> [Task description]
Output the full listing verbatim.

***** Task input *****

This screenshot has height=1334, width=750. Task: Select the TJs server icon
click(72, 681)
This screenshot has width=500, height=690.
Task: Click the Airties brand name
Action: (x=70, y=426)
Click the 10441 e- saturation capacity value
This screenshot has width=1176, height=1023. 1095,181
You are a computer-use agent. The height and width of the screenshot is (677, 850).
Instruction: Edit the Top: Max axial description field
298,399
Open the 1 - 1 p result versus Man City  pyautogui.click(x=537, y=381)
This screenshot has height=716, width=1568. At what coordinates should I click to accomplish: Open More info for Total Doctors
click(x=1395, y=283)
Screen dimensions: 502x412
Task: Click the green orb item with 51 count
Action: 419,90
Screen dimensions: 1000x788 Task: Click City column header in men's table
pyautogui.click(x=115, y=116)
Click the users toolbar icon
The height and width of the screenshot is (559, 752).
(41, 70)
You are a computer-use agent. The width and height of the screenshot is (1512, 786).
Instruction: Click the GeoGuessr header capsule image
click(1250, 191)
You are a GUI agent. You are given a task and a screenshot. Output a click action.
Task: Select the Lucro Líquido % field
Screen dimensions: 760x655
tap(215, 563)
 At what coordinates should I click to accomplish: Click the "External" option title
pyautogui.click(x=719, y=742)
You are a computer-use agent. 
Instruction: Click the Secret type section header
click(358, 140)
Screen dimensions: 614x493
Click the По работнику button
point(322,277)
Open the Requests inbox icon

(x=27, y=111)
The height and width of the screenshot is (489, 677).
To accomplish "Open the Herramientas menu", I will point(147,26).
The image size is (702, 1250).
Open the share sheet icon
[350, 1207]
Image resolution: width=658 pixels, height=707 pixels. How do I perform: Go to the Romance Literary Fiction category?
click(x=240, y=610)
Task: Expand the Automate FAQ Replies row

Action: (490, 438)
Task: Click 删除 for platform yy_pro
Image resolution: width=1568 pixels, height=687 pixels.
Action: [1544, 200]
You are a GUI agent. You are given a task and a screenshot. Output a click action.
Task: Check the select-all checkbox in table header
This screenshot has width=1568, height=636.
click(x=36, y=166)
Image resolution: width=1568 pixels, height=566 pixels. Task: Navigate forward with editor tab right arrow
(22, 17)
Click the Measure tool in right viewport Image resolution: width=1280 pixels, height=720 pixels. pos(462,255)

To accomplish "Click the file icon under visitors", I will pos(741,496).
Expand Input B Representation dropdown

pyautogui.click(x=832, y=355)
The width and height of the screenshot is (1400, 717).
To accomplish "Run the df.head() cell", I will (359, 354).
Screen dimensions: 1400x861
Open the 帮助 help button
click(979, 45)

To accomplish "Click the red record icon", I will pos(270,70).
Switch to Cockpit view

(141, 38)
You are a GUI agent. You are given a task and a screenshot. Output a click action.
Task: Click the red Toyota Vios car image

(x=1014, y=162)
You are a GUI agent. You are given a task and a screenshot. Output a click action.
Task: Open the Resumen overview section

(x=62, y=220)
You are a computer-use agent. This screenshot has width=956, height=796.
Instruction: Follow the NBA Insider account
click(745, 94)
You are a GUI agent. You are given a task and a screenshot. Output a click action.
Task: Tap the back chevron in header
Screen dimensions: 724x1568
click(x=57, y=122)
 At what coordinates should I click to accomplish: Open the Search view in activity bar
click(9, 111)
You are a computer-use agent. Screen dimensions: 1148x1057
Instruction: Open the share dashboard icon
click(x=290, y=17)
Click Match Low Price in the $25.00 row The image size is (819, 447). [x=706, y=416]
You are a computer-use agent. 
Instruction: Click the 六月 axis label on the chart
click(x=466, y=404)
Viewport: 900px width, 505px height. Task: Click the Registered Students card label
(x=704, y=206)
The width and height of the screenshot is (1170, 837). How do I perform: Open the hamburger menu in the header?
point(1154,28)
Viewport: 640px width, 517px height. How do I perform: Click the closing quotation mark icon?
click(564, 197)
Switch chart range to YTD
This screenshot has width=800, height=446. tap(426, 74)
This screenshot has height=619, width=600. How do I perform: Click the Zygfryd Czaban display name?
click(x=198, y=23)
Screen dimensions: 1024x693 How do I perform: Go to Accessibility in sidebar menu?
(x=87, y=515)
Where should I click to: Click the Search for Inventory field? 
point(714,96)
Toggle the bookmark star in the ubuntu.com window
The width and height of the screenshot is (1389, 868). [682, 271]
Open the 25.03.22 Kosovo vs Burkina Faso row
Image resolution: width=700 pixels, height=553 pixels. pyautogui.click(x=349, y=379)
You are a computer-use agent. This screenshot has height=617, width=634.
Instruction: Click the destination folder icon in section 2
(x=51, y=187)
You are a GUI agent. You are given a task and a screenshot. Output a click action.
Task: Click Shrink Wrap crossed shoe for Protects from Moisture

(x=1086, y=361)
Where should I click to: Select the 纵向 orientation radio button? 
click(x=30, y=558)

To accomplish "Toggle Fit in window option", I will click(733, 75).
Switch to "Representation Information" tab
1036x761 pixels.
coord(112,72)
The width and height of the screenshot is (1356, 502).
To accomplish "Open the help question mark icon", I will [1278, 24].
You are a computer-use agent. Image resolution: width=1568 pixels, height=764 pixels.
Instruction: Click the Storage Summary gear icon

*****

> [Solution]
This screenshot has height=1334, width=750. Task: Select the TJs server icon
click(72, 681)
This screenshot has width=500, height=690.
Task: Click the Airties brand name
Action: (x=70, y=426)
Click the 10441 e- saturation capacity value
This screenshot has width=1176, height=1023. 1095,181
You are a computer-use agent. The height and width of the screenshot is (677, 850).
Instruction: Edit the Top: Max axial description field
298,399
Open the 1 - 1 p result versus Man City  pyautogui.click(x=537, y=381)
This screenshot has height=716, width=1568. At what coordinates should I click to accomplish: Open More info for Total Doctors
click(x=1395, y=283)
Screen dimensions: 502x412
Task: Click the green orb item with 51 count
Action: 419,90
Screen dimensions: 1000x788 Task: Click City column header in men's table
pyautogui.click(x=115, y=116)
Click the users toolbar icon
The height and width of the screenshot is (559, 752).
(41, 70)
You are a computer-use agent. The width and height of the screenshot is (1512, 786).
Instruction: Click the GeoGuessr header capsule image
click(1250, 191)
You are a GUI agent. You are given a task and a screenshot. Output a click action.
Task: Select the Lucro Líquido % field
Screen dimensions: 760x655
tap(215, 563)
 At what coordinates should I click to accomplish: Click the "External" option title
pyautogui.click(x=719, y=742)
You are a computer-use agent. 
Instruction: Click the Secret type section header
click(358, 140)
Screen dimensions: 614x493
Click the По работнику button
point(322,277)
Open the Requests inbox icon

(x=27, y=111)
The height and width of the screenshot is (489, 677).
To accomplish "Open the Herramientas menu", I will point(147,26).
The image size is (702, 1250).
Open the share sheet icon
[350, 1207]
Image resolution: width=658 pixels, height=707 pixels. How do I perform: Go to the Romance Literary Fiction category?
click(x=240, y=610)
Task: Expand the Automate FAQ Replies row

Action: (490, 438)
Task: Click 删除 for platform yy_pro
Image resolution: width=1568 pixels, height=687 pixels.
Action: [1544, 200]
You are a GUI agent. You are given a task and a screenshot. Output a click action.
Task: Check the select-all checkbox in table header
This screenshot has width=1568, height=636.
click(x=36, y=166)
Image resolution: width=1568 pixels, height=566 pixels. Task: Navigate forward with editor tab right arrow
(22, 17)
Click the Measure tool in right viewport Image resolution: width=1280 pixels, height=720 pixels. pos(462,255)

To accomplish "Click the file icon under visitors", I will pos(741,496).
Expand Input B Representation dropdown

pyautogui.click(x=832, y=355)
The width and height of the screenshot is (1400, 717).
To accomplish "Run the df.head() cell", I will (359, 354).
Screen dimensions: 1400x861
Open the 帮助 help button
click(979, 45)

To accomplish "Click the red record icon", I will pos(270,70).
Switch to Cockpit view

(141, 38)
You are a GUI agent. You are given a task and a screenshot. Output a click action.
Task: Click the red Toyota Vios car image

(x=1014, y=162)
You are a GUI agent. You are given a task and a screenshot. Output a click action.
Task: Open the Resumen overview section

(x=62, y=220)
You are a computer-use agent. This screenshot has width=956, height=796.
Instruction: Follow the NBA Insider account
click(745, 94)
You are a GUI agent. You are given a task and a screenshot. Output a click action.
Task: Tap the back chevron in header
Screen dimensions: 724x1568
click(x=57, y=122)
 At what coordinates should I click to accomplish: Open the Search view in activity bar
click(9, 111)
You are a computer-use agent. Screen dimensions: 1148x1057
Instruction: Open the share dashboard icon
click(x=290, y=17)
Click Match Low Price in the $25.00 row The image size is (819, 447). [x=706, y=416]
You are a computer-use agent. 
Instruction: Click the 六月 axis label on the chart
click(x=466, y=404)
Viewport: 900px width, 505px height. Task: Click the Registered Students card label
(x=704, y=206)
The width and height of the screenshot is (1170, 837). How do I perform: Open the hamburger menu in the header?
point(1154,28)
Viewport: 640px width, 517px height. How do I perform: Click the closing quotation mark icon?
click(564, 197)
Switch chart range to YTD
This screenshot has width=800, height=446. tap(426, 74)
This screenshot has height=619, width=600. How do I perform: Click the Zygfryd Czaban display name?
click(x=198, y=23)
Screen dimensions: 1024x693 How do I perform: Go to Accessibility in sidebar menu?
(x=87, y=515)
Where should I click to: Click the Search for Inventory field? 
point(714,96)
Toggle the bookmark star in the ubuntu.com window
The width and height of the screenshot is (1389, 868). [682, 271]
Open the 25.03.22 Kosovo vs Burkina Faso row
Image resolution: width=700 pixels, height=553 pixels. pyautogui.click(x=349, y=379)
You are a computer-use agent. This screenshot has height=617, width=634.
Instruction: Click the destination folder icon in section 2
(x=51, y=187)
You are a GUI agent. You are given a task and a screenshot. Output a click action.
Task: Click Shrink Wrap crossed shoe for Protects from Moisture

(x=1086, y=361)
Where should I click to: Select the 纵向 orientation radio button? 
click(x=30, y=558)

To accomplish "Toggle Fit in window option", I will click(733, 75).
Switch to "Representation Information" tab
1036x761 pixels.
coord(112,72)
The width and height of the screenshot is (1356, 502).
To accomplish "Open the help question mark icon", I will [1278, 24].
You are a computer-use agent. Image resolution: width=1568 pixels, height=764 pixels.
Instruction: Click the Storage Summary gear icon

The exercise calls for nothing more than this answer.